How will I receive CASGEVY?
Your healthcare provider will give you other medicines, including a conditioning medicine, as part of your treatment with CASGEVY. It's important to talk to your healthcare provider about the risks and benefits of all medicines involved in your treatment.
After receiving the conditioning medicine, it may not be possible for you to become pregnant or father a child. You should discuss options for fertility preservation with your healthcare provider before treatment.
STEP 1: Before CASGEVY treatment, a doctor will give you a mobilization medicine. This medicine moves blood stem cells from your bone marrow into the blood stream. The blood stem cells are then collected in a machine that separates the different blood cells (this is called apheresis). This entire process may happen more than once. Each time, it can take up to one week.
During this step, rescue cells are also collected and stored at the hospital. These are your existing blood stem cells and are kept untreated just in case there is a problem in the treatment process. If CASGEVY cannot be given after the conditioning medicine, or if the modified blood stem cells do not take hold (engraft) in the body, these rescue cells will be given back to you. If you are given rescue cells, you will not have any treatment benefit from CASGEVY.
STEP 2: After they are collected, your blood stem cells will be sent to the manufacturing site where they are used to make CASGEVY. It may take up to 6 months from the time your cells are collected to manufacture and test CASGEVY before it is sent back to your healthcare provider.
STEP 3: Shortly before your stem cell transplant, your healthcare provider will give you a conditioning medicine for a few days in hospital. This will prepare you for treatment by clearing cells from the bone marrow, so they can be replaced with the modified cells in CASGEVY. After you are given this medicine, your blood cell levels will fall to very low levels. You will stay in the hospital for this step and remain in the hospital until after the infusion with CASGEVY.
STEP 4: One or more vials of CASGEVY will be given into a vein (intravenous infusion) over a short period of time.
After the CASGEVY infusion, you will stay in hospital so that your healthcare provider can closely monitor your recovery. This can take 4-6 weeks, but times can vary. Your healthcare provider will decide when you can go home.
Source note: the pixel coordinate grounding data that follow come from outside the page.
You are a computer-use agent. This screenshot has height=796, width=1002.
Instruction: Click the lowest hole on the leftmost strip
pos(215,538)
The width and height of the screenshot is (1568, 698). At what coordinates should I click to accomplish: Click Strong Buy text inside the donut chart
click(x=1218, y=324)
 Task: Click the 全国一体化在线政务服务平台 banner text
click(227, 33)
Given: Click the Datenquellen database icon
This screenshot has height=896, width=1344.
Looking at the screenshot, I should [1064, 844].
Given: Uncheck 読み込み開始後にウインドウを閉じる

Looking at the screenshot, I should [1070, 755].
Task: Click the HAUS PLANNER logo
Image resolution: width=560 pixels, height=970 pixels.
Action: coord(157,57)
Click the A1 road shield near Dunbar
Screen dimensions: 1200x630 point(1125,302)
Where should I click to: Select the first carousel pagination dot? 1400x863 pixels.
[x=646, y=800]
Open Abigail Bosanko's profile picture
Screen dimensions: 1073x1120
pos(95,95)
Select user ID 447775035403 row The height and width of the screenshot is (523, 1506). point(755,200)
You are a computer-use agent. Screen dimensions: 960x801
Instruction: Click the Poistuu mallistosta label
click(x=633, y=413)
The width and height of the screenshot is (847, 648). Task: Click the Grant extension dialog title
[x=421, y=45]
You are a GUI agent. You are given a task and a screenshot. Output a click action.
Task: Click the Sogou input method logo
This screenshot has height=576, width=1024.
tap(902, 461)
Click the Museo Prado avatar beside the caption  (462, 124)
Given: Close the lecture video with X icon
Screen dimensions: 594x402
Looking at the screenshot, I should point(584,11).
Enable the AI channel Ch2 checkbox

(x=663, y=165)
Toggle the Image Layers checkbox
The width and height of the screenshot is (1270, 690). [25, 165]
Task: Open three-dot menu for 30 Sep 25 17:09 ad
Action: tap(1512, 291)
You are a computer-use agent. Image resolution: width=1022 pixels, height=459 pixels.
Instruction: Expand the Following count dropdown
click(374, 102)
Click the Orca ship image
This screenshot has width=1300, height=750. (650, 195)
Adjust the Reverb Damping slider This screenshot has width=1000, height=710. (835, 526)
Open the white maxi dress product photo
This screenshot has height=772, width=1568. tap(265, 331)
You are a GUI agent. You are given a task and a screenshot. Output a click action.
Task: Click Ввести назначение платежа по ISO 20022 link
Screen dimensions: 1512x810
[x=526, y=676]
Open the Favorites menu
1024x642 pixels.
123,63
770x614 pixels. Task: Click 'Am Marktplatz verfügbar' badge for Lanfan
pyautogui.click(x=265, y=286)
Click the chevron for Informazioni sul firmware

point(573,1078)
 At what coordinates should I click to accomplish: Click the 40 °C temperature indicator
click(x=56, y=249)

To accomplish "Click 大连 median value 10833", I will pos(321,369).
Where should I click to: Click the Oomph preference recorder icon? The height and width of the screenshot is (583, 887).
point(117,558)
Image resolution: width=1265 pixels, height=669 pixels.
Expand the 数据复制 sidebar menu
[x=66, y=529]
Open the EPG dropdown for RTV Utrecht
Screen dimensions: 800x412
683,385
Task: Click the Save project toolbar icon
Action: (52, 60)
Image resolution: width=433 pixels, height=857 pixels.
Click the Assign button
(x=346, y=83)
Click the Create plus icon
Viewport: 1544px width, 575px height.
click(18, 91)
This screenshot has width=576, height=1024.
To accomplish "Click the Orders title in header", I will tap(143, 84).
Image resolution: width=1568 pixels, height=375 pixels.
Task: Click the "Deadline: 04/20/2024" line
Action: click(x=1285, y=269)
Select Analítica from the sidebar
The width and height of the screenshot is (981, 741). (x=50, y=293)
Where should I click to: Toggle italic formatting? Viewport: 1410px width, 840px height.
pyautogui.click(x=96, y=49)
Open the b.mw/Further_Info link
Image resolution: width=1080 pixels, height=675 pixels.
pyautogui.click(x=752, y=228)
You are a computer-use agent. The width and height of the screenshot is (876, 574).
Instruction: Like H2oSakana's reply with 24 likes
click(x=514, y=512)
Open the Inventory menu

What should I avoid after receiving CASGEVY?
- Do not donate blood, organs, tissues, or cells at any time in the future
What are the possible or reasonably likely side effects of CASGEVY?
The most common side effects of CASGEVY include:
- Low levels of platelet cells, which may reduce the ability of blood to clot and may cause bleeding
- Low levels of white blood cells, which may make you more susceptible to infection
Your healthcare provider will test your blood to check for low levels of blood cells (including platelets and white blood cells). Tell your healthcare provider right away if you get any of the following symptoms:
- fever
- chills
- infections
- severe headache
- abnormal bruising
- prolonged bleeding
- bleeding without injury such as nosebleeds; bleeding from gums; blood in your urine, stool, or vomit; or coughing up blood
These are not all the possible side effects of CASGEVY. Call your doctor for medical advice about side effects. You may report side effects to FDA at 1-800-FDA-1088.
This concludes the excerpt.